Trentemoller (Live)

Reduce dal successo del suo fenomenale terzo album 'LOST', e da un lunghissimo tour, Anders Trentemøller tornerà in Italia per due imperdibili date a Firenze e Milano. Accompagnato dalla sua band composta da cinque elementi (batteria, chitarre, basso e lui stesso alle tastiere), il compositore danese sta portando i suoi paesaggi sonori che egli ha sapientemente creato nei suoi bellissimi album in una nuova dimensione in cui l'Indie si fonde con l'elettronica e il krautrock per dare vita ad una straordinaria esperienza live.

Le date:
24 settembre Firenze, Viper
25 settembre Milano, Magazzini Generali

Al contrario di molti suoi colleghi dj e producer che hanno iniziato la loro carriera nei dancefloor e non sono riusciti ad andare oltre, col successo legato magari a doppio filo alle mode del momento, l'artista scandinavo da ormai quasi un decennio porta avanti un percorso assai personale nella (re)interpretazione degli stilemi digitali.

Indubbiamente i suoi primi passi significativi nascono nell'alveo della house e della club culture, con ad esempio le release sulla prestigiosa label Poker Flat di Steve Bug, ma ben presto Trentemøller si dimostra molto più difficile da catalogare di molti suoi pari ruolo.

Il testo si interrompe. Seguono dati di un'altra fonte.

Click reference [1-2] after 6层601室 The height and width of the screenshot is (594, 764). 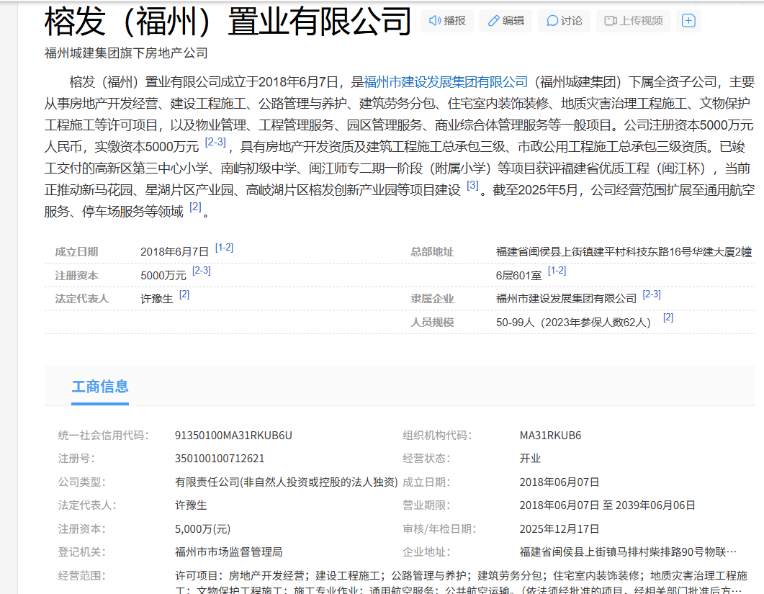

Non solo la raffinatezza della architetture ritmiche, ma anche la sensibilità nel calibrare arrangiamenti e pennellate melodiche e la visionarietà nell'immaginare strutture compositive molto lontane dai luoghi della musica con la cassa in quattro lo rendono subito un fenomeno a sé, raccogliendo i favori di un pubblico sempre più trasversale.

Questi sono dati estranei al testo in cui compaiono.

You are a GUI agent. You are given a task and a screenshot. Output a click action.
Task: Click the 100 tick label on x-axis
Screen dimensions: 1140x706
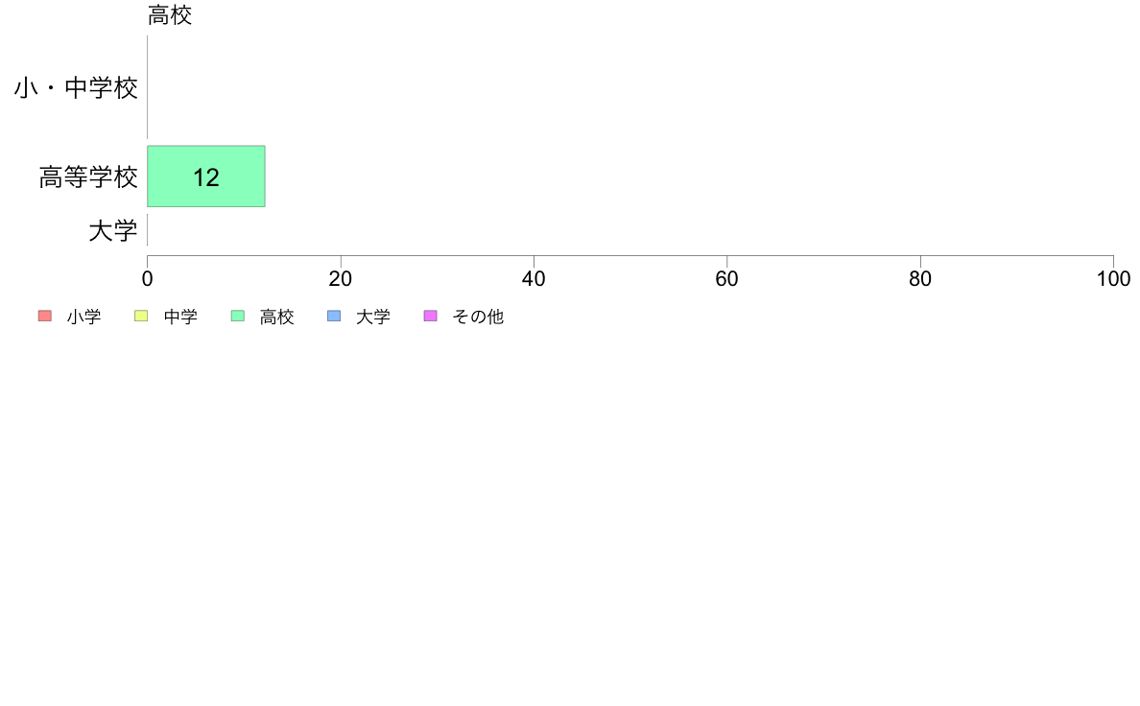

I suoi tre album ("The Last Resort", 2006; "Into The Great Wide Yonder", 2010; "Lost", 2013) disegnano una progressiva ascesa verso un microcosmo sonoro personalissimo, dove ogni particolare è cesellato con cura assoluta e dove l'equilibrio dinamico diventa quasi un esercizio zen, il tutto con una ricchezza espressiva ed emozionale davvero rara. Anche il regista Pedro Almodovar ne è rimasto sedotto, come testimonia l'uso della traccia "Shades Of Marble" nel trailer e nella colonna sonora del film "La pelle che abito"; così come ne sono rimasti sedotti i Depeche Mode, che hanno voluto il live set dell'artista danese in apertura alle date europee del loro "Delta Machine Tour".

Un live set, quello di Trentemøller, che rende alla perfezione la ricchezza del suo universo sonoro, aggiungendo anche ? com'è giusto che sia ? ulteriore impatto "fisico" alle sue creazioni. Il tutto evitando rigidamente soluzioni scontate o luoghi comuni, e utilizzando i linguaggi di house, techno e post rock non come riferimenti rigidi ma come piattaforme da cui lanciarsi verso territori onirici e rari da esplorare.